Information shown.
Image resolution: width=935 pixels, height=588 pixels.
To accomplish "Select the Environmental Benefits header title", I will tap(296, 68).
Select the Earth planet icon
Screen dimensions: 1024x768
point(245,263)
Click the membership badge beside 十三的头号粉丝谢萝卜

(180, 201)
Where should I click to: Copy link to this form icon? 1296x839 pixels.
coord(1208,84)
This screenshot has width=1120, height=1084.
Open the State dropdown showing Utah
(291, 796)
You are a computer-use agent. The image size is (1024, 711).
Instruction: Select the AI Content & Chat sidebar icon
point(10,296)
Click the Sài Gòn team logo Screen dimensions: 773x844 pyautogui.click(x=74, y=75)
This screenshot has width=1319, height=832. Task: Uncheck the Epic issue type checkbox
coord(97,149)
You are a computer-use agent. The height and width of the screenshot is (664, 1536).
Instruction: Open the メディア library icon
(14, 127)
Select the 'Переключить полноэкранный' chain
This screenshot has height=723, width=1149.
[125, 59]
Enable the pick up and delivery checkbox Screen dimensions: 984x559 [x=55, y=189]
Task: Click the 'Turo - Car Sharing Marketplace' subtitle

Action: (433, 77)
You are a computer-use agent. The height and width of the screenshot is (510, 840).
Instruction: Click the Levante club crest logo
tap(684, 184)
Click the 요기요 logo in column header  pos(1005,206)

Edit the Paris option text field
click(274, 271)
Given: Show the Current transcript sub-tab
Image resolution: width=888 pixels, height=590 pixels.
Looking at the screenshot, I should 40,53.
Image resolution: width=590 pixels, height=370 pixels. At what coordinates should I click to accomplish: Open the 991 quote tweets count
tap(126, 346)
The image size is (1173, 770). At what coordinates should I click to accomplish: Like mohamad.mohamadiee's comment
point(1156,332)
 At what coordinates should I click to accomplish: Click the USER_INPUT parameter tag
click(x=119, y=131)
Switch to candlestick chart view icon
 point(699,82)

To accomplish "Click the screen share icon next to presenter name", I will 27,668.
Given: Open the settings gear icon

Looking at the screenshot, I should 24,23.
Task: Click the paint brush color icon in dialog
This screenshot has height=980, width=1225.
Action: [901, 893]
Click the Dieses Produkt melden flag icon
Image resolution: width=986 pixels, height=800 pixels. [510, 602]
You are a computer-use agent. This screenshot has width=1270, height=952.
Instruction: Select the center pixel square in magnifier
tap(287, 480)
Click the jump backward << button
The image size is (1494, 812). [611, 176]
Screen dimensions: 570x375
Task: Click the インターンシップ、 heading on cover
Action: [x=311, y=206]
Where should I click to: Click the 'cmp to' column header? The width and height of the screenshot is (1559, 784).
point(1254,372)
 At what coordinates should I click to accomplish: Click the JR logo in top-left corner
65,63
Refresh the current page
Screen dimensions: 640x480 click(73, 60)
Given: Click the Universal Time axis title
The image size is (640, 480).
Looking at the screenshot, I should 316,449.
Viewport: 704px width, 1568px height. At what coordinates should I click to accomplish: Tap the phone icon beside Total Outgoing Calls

What you need to do. Transcribe each entry exactly.

Written answer.
Image resolution: width=935 pixels, height=588 pixels.
To accomplish "Select the Environmental Benefits header title", I will tap(296, 68).
Select the Earth planet icon
Screen dimensions: 1024x768
point(245,263)
Click the membership badge beside 十三的头号粉丝谢萝卜

(180, 201)
Where should I click to: Copy link to this form icon? 1296x839 pixels.
coord(1208,84)
This screenshot has width=1120, height=1084.
Open the State dropdown showing Utah
(291, 796)
You are a computer-use agent. The image size is (1024, 711).
Instruction: Select the AI Content & Chat sidebar icon
point(10,296)
Click the Sài Gòn team logo Screen dimensions: 773x844 pyautogui.click(x=74, y=75)
This screenshot has width=1319, height=832. Task: Uncheck the Epic issue type checkbox
coord(97,149)
You are a computer-use agent. The height and width of the screenshot is (664, 1536).
Instruction: Open the メディア library icon
(14, 127)
Select the 'Переключить полноэкранный' chain
This screenshot has height=723, width=1149.
[125, 59]
Enable the pick up and delivery checkbox Screen dimensions: 984x559 [x=55, y=189]
Task: Click the 'Turo - Car Sharing Marketplace' subtitle

Action: (433, 77)
You are a computer-use agent. The height and width of the screenshot is (510, 840).
Instruction: Click the Levante club crest logo
tap(684, 184)
Click the 요기요 logo in column header  pos(1005,206)

Edit the Paris option text field
click(274, 271)
Given: Show the Current transcript sub-tab
Image resolution: width=888 pixels, height=590 pixels.
Looking at the screenshot, I should 40,53.
Image resolution: width=590 pixels, height=370 pixels. At what coordinates should I click to accomplish: Open the 991 quote tweets count
tap(126, 346)
The image size is (1173, 770). At what coordinates should I click to accomplish: Like mohamad.mohamadiee's comment
point(1156,332)
 At what coordinates should I click to accomplish: Click the USER_INPUT parameter tag
click(x=119, y=131)
Switch to candlestick chart view icon
 point(699,82)

To accomplish "Click the screen share icon next to presenter name", I will 27,668.
Given: Open the settings gear icon

Looking at the screenshot, I should 24,23.
Task: Click the paint brush color icon in dialog
This screenshot has height=980, width=1225.
Action: [901, 893]
Click the Dieses Produkt melden flag icon
Image resolution: width=986 pixels, height=800 pixels. [510, 602]
You are a computer-use agent. This screenshot has width=1270, height=952.
Instruction: Select the center pixel square in magnifier
tap(287, 480)
Click the jump backward << button
The image size is (1494, 812). [611, 176]
Screen dimensions: 570x375
Task: Click the インターンシップ、 heading on cover
Action: [x=311, y=206]
Where should I click to: Click the 'cmp to' column header? The width and height of the screenshot is (1559, 784).
point(1254,372)
 At what coordinates should I click to accomplish: Click the JR logo in top-left corner
65,63
Refresh the current page
Screen dimensions: 640x480 click(73, 60)
Given: Click the Universal Time axis title
The image size is (640, 480).
Looking at the screenshot, I should 316,449.
Viewport: 704px width, 1568px height. At what coordinates should I click to accomplish: Tap the phone icon beside Total Outgoing Calls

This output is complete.